Jeremy Clarkson has been warning his fellow famous people who plan on opening up their own pub about the trials and tribulations they can expect as he said he was considering banning some people to avoid the hassle.

Many people will have considered the dream of running a pub at some point in their lives, likely imagining it to be a jovial existence of joshing with the regulars, pulling perfect pints and ushering charmingly tipsy punters out of the door after they’ve sufficiently wet their whistles.

Obviously the reality is far less idyllic than that, as Clarkson detailed in a recent column for The Times in which he noted that the actor Rupert Everett was supporting a plan to help keep a local pub open and ran through some of the issues he’d had since opening The Farmer’s Dog.

Clarkson did say he had a moment of ‘rural perfection’ there recently as he had a pint and pizza while his punters enjoyed some evening music provided by a band, but there’s bad to take with the good.

It’s the sort of bad which makes one wonder why they’d ever do anything which requires a level of interaction with the public, as Clarkson wrote about the woman who was sick down herself and then tried to hand the vomit to The Farmer’s Dog employees.

Thinking of opening a pub?
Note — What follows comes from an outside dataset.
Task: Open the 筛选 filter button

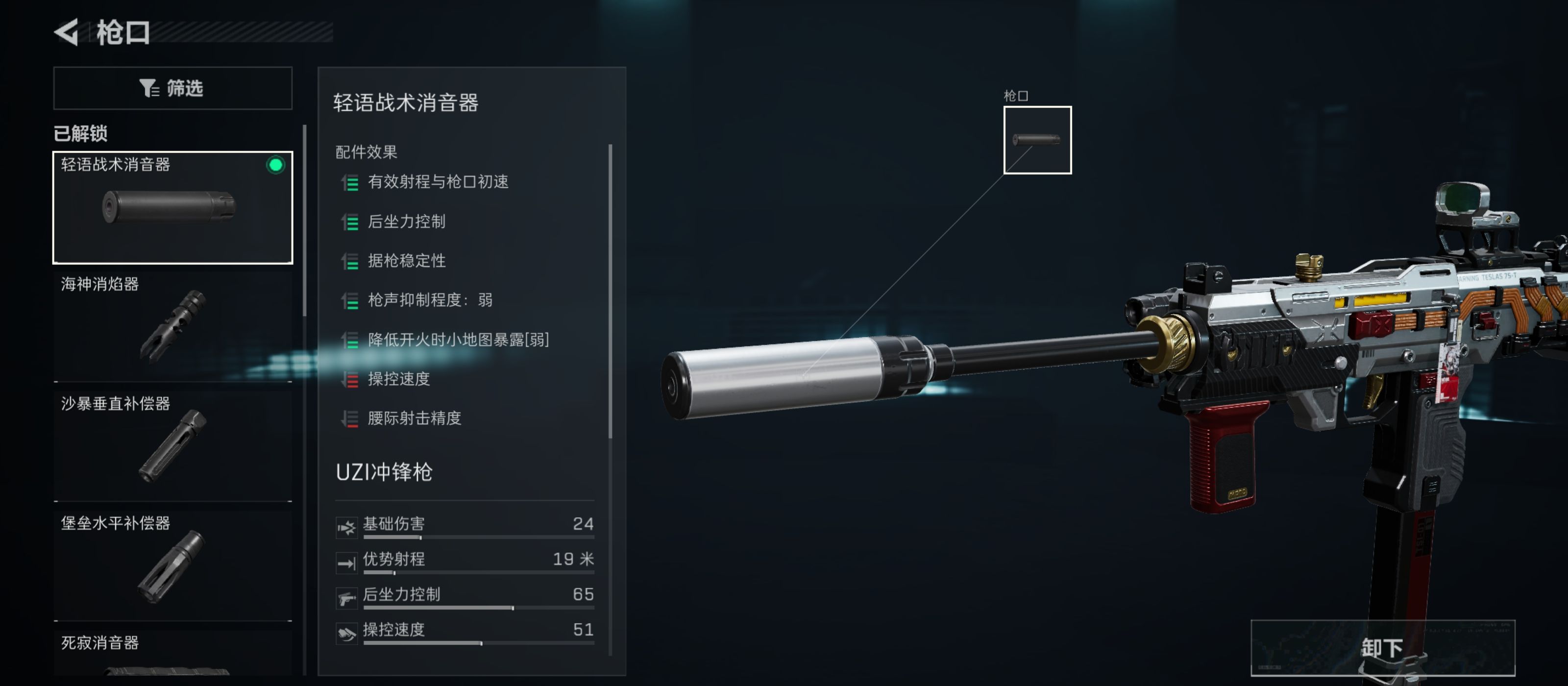Action: point(173,88)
Be careful what you wish for (John Keeble/Getty Images)

Thinking of opening a pub? Be careful what you wish for (John Keeble/Getty Images)

The column covered two dads who got into a fight because one of their kids stole a pinecone from the other child, the toilet door that had to be crowbarred open because the occupant couldn’t unlock it and the individual who ‘pebbledashed the walls with a gallon of diarrhoea’.
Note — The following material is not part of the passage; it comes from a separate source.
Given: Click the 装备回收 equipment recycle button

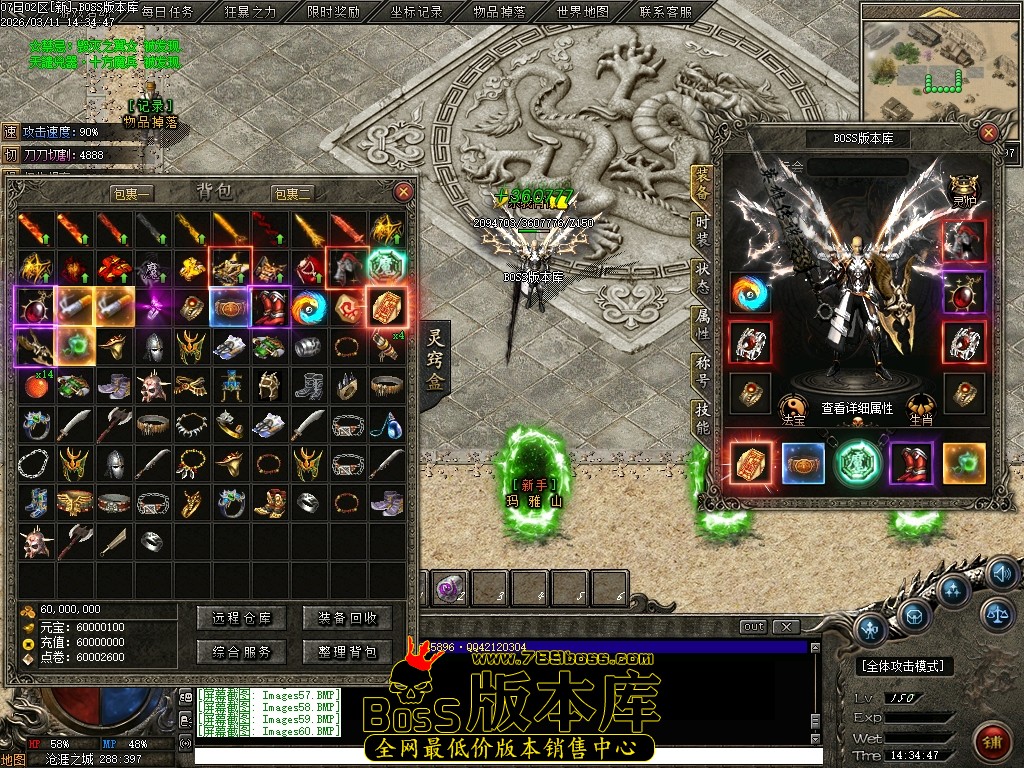Looking at the screenshot, I should pos(347,619).
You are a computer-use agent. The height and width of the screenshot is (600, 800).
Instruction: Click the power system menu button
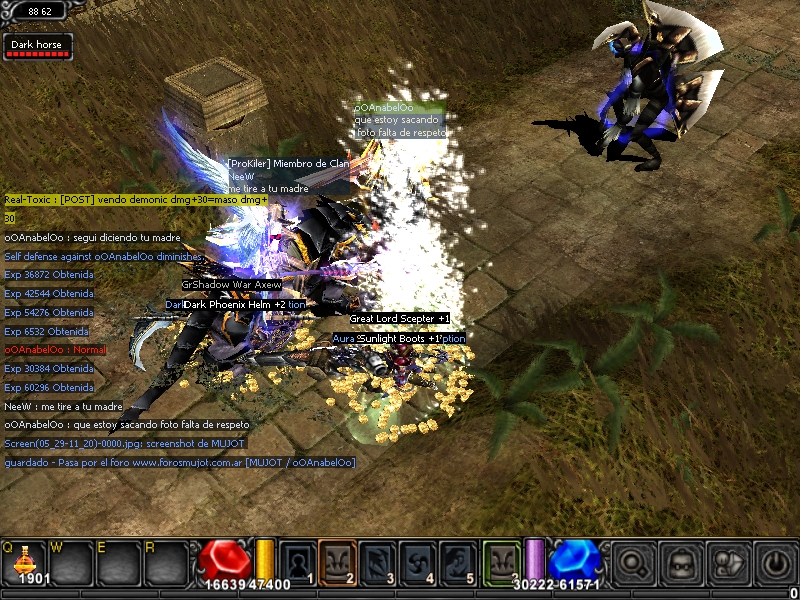point(775,563)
If you are currently eating, I do apologise.

However, Clarkson’s column warned mostly of people with food intolerances, as the TV presenter turned farmer turned pub owner wrote that he got lots of customers ‘who will claim after they left that you poisoned them and that you must now give them 50,000 of your pounds’.
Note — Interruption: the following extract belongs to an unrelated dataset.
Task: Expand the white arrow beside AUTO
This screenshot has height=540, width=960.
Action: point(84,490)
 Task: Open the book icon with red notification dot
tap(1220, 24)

He wrote that Rupert Everett also ought to beware of ‘food intolerance frauds’, claiming that other landlords have told him the situation is now an ‘epidemic’.

Clarkson recounted one incident of a woman who claimed she’d become ill through gluten because she’d been given beer rather than cider, though he added that the pub CCTV showed she was actually not drinking beer despite her claims.

Even beyond those he says are trying to scam him there are other people with food intolerances who get Clarkson’s goat as he wrote that ‘faddy eaters’ had his kitchen staff ‘jumping through hoops’ to make sure the dishes didn’t dismay them before ordering an ice cream for their dessert.

Clarkson it would be 'commercial suicide' to ban people with food intolerances, but they were 'just so annoying' (John Keeble/Getty Images)

Clarkson it would be ‘commercial suicide’ to ban people with food intolerances, but they were ‘just so annoying’ (John Keeble/Getty Images)

“I’m seriously thinking of banning people with food intolerances. I know it would be commercial suicide but they are just so annoying,” the Clarkson’s Farm star said.

He’s already explained that The Farmer’s Dog is already a rather costly endeavour as his plan to have British only ingredients means they’re losing about £10 on each person who eats there.

Pubs are getting more expensive to run anyway as the cost of doing business piles up and many establishments don’t have the famous face to draw in the punters.

As if his problems with punters weren’t enough already, Clarkson also recently revealed that The Farmer’s Dog has been hacked to the tune of £27,000.

Clarkson says his pub was hit by the ‘same hackers who blitzed Jaguar and M&S‘, so that’s added to his pile of pub-owning woes.